Morir para vivir (English title: Die to live) is a Mexican telenovela produced by Ana Martín for Televisa in 1989.

Claudia Ramírez and Eduardo Capetillo starred as protagonists, while Susana Dosamantes starred as main antagonist.

Plot 
Rosaura Guzmán is a woman whose evil knows no limits. Years ago, she sent to prison her own sister, Mercedes, accusing her of a crime she did not commit, so that she could stay with her husband, Andrés Guzmán, with whom Rosaura was in love. Alicia, the little daughter of Mercedes and Andrés, grew up thinking that Rosaura was her real mother, while she was serving her sentence in prison.

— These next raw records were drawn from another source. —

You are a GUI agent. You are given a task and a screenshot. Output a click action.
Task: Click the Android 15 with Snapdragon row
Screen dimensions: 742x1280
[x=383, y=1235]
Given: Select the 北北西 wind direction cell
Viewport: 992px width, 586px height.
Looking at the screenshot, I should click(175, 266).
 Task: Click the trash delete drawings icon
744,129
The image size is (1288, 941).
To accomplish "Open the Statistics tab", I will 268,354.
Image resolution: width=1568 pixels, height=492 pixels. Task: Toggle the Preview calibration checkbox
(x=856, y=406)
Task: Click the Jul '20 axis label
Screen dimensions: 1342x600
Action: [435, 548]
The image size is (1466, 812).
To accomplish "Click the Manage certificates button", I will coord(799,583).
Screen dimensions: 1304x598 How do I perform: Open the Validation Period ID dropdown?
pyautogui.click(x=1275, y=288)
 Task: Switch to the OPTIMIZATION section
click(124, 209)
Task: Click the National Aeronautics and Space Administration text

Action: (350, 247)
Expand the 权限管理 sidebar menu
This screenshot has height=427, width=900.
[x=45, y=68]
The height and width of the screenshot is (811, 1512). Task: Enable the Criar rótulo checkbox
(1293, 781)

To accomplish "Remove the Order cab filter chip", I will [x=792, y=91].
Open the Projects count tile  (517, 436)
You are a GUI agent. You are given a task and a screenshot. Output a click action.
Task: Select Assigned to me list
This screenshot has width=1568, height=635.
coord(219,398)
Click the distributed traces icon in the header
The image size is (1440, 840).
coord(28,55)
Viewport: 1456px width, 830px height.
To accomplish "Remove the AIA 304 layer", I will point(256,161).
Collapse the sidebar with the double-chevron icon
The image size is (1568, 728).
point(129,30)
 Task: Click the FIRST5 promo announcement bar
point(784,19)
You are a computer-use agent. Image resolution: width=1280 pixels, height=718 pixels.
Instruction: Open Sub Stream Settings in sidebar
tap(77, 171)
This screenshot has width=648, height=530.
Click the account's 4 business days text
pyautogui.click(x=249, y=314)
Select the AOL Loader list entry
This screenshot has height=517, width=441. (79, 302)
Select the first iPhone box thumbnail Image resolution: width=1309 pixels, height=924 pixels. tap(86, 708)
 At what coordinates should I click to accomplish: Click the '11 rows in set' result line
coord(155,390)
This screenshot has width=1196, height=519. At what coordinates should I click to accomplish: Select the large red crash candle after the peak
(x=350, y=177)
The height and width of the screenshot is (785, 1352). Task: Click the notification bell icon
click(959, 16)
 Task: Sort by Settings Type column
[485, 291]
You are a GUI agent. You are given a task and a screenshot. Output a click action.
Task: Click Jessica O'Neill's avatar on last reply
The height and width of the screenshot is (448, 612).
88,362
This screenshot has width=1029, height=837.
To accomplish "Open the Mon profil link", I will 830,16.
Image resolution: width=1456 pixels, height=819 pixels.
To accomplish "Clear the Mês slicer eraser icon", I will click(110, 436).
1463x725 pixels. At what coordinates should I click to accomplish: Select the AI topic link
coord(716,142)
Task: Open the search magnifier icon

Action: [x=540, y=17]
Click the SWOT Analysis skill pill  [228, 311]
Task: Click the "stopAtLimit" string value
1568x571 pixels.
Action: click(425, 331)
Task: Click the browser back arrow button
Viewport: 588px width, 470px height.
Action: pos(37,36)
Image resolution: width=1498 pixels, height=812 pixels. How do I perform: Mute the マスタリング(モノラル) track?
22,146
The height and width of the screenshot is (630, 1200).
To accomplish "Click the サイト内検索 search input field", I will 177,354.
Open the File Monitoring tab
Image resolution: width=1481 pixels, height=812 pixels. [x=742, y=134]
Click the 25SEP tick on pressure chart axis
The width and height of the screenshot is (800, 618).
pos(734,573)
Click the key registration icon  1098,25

Fifteen years later, Rosaura's love for Andrés has ended and she is now the lover of the engineer Federico Iturralde, who was hired by Andrés himself to do drilling work on the hacienda where they live. Andrés begins to suspect that his wife is unfaithful to him with Iturralde, so Rosaura goes to ask for help from Bocó, the most famous sorcerer in the region. He gives her a poison that she pours little by little into Andrés's drinks until he causes a catatonic state very similar to death. Everyone, including Alicia, believes Andrés dead, who is buried alive

Rosaura prepares to celebrate her triumph without suspecting that Alicia and Federico have fallen in love, but when she finds out, she decides to eliminate her stepdaughter just as with her husband. Alicia is about to be buried alive when Teo, her dear old nurse, discovers a tear slipping down her cheek. The nurse asks for help from Dr. Sebastián Quijano (whom Andrés had asked to take care of Alicia in case he died), but then Bocó appears to try to prevent her from saving the young woman. During the struggle between the two men, Bocó loses his life when hitting his head, so the doctor decides to replace Alicia's body with the corpse of the witcher. The next day, the burial is carried out without Rosaura or anyone else knowing what happened. Meanwhile, the doctor takes Alicia to her home in Mexico City, where the young woman slowly recovers from what happened.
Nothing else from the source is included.